Here’s a hint: those lands were never empty until the US government emptied them. In fact, the greatest national treasures of the United States do not belong to us at all: these are sacred places, sacred to those whose lands we have stolen. Now of course we cannot legally say they were ‘stolen’, but legality is such a frivolous thing, isn’t it? Because most indigenous people know that they do not possess the land; they know that the land possesses them.
Now, ask yourself honestly, where did Yellowstone come from? Where did Yosemite come from? Where did our National Forests come from? None of these are ours. I am forever ashamed that we took a sacred mountain and carved white faces onto it. That mountain is still sacred, but now it is scarred, marred by animus and hubris.
In fact BLM-land gives the lie to the European vision of property rights: no one ‘possesses’ these lands in the legal sense, so the government owns them, which means all US citizens jointly own them, because someone has to own the land if anyone is going to own land.

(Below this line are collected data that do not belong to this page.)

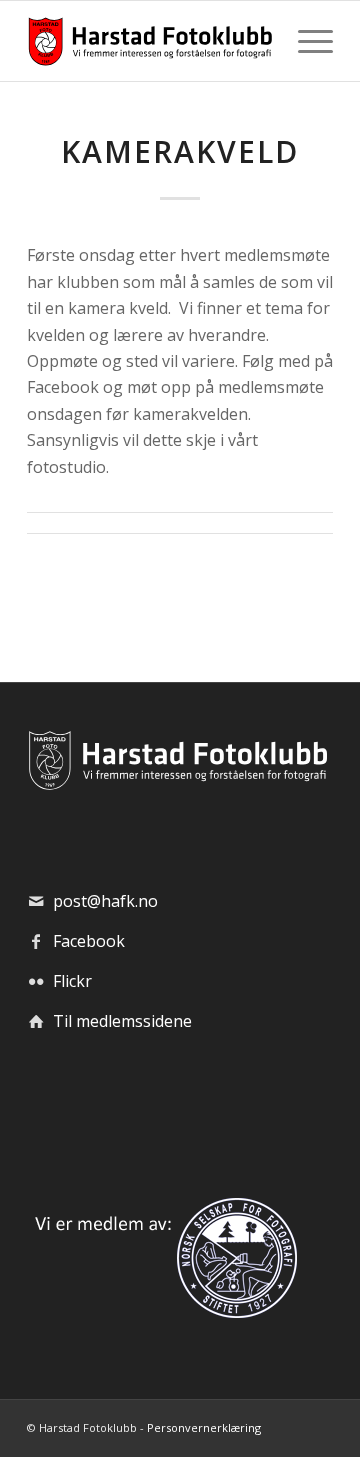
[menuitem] (305, 41)
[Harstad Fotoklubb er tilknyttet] (162, 1312)
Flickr (72, 981)
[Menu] (305, 41)
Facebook (89, 941)
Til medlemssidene (122, 1021)
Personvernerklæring (204, 1427)
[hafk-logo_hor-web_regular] (149, 41)
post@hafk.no (105, 901)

Can you even conceive of it? Unowned land? In the United States? Unimaginable.
We ought all to be applauding the decision to allow native input on their own lands (by which I mean to express the converse relationship, of the land possessing them, a reverse-possessive genitive, if you like), in the so-called Bears’ Ears National Monument. I certainly applaud it, though I wonder why are they only allowed input? We ought to be giving these lands back, able only to hope that we will still be given access to them—access we certainly have not earned.
But more to the point, I wonder how many of us would know what the actual names of these places are. The names this expanse of land in Utah once knew, for the mountains and buttes, and for the different animal tribes, those names given to the area millennia ago by the first of our human tribe to arrive: none of us know them.
The Europeans, and the Africans brought across the Atlantic by the Europeans, have no place here: African- and European-Americans are united for the fact that we are equally outsiders, foreigners. It is for us to learn the names. It is for us to learn how to live as insiders. But instead our European ancestors launched a campaign of total oppression against those who would teach us, though all of our ancestors and we ourselves have often accepted fragments of their wisdom, whatever we could grasp through colonial-tinted lenses, even as we used to send their children off to boarding schools to break the native from them and turn them into Proper Europeans—a gory policy that makes every US citizen even more culpable for the genocide of those peoples native to the Americas. Those who survived the schools did not escape without significant trauma, the kind that is passed on generation to generation.
Shame rankles. I feel it weighing my limbs heavier with every day—don’t you?
We must learn the names. We must give back what was stolen. We must come to appreciate the land to which we have come. Otherwise we will all die, Europeans, Africans, Native Americans, the peoples of Asia and the Pacific, along with the trees and the squirrels and the lightning bugs, the bears and the lions, the prairies and the marshes and the evergreens, everything will die, even the names. Let us give up the entitlement felt by our forefathers. Let us abandon their arrogance. Let us learn the names and how to live at last. Let’s learn finally how to listen to those actual Americans who survive, those wiser than us whom Europeans did not manage to kill or to break.